(Data records)

▼

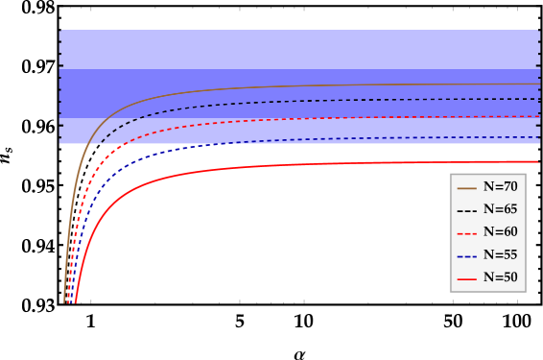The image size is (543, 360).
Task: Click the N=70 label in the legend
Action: (x=500, y=186)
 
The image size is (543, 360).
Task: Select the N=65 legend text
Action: (x=500, y=209)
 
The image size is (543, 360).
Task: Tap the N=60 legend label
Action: (x=500, y=232)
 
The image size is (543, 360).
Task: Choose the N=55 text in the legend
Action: (x=500, y=255)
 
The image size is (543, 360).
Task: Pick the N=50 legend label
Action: (x=500, y=278)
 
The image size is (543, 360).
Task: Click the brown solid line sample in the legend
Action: (x=467, y=187)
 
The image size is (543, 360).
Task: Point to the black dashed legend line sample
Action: (x=467, y=210)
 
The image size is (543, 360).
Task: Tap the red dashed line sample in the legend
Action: (x=467, y=233)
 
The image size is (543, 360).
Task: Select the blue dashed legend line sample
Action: (x=467, y=256)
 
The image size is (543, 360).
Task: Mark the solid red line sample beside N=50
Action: (x=467, y=279)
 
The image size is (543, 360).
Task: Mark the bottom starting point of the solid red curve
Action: (x=75, y=302)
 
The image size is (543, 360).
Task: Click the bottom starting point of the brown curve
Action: (x=64, y=302)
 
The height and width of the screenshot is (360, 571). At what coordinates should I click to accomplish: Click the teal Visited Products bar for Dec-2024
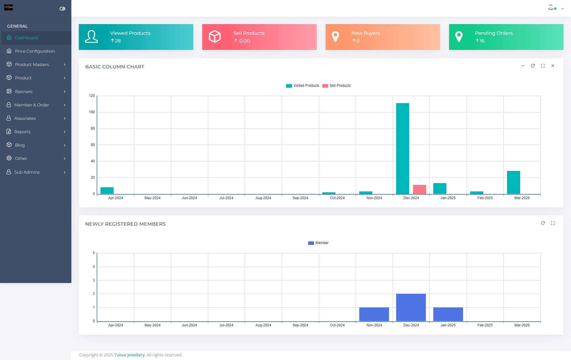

▲

Copy out every one of the lines above word for word, omitting the pictures.

Written answer
The image size is (543, 360).
Task: Click the N=70 label in the legend
Action: (x=500, y=186)
 
The image size is (543, 360).
Task: Select the N=65 legend text
Action: (x=500, y=209)
 
The image size is (543, 360).
Task: Tap the N=60 legend label
Action: (x=500, y=232)
 
The image size is (543, 360).
Task: Choose the N=55 text in the legend
Action: (x=500, y=255)
 
The image size is (543, 360).
Task: Pick the N=50 legend label
Action: (x=500, y=278)
 
The image size is (543, 360).
Task: Click the brown solid line sample in the legend
Action: (x=467, y=187)
 
The image size is (543, 360).
Task: Point to the black dashed legend line sample
Action: (x=467, y=210)
 
The image size is (543, 360).
Task: Tap the red dashed line sample in the legend
Action: (x=467, y=233)
 
The image size is (543, 360).
Task: Select the blue dashed legend line sample
Action: (x=467, y=256)
 
The image size is (543, 360).
Task: Mark the solid red line sample beside N=50
Action: (x=467, y=279)
 
The image size is (543, 360).
Task: Mark the bottom starting point of the solid red curve
Action: (x=75, y=302)
 
The image size is (543, 360).
Task: Click the bottom starting point of the brown curve
Action: (x=64, y=302)
 
The height and width of the screenshot is (360, 571). At what coordinates should I click to accomplish: Click the teal Visited Products bar for Dec-2024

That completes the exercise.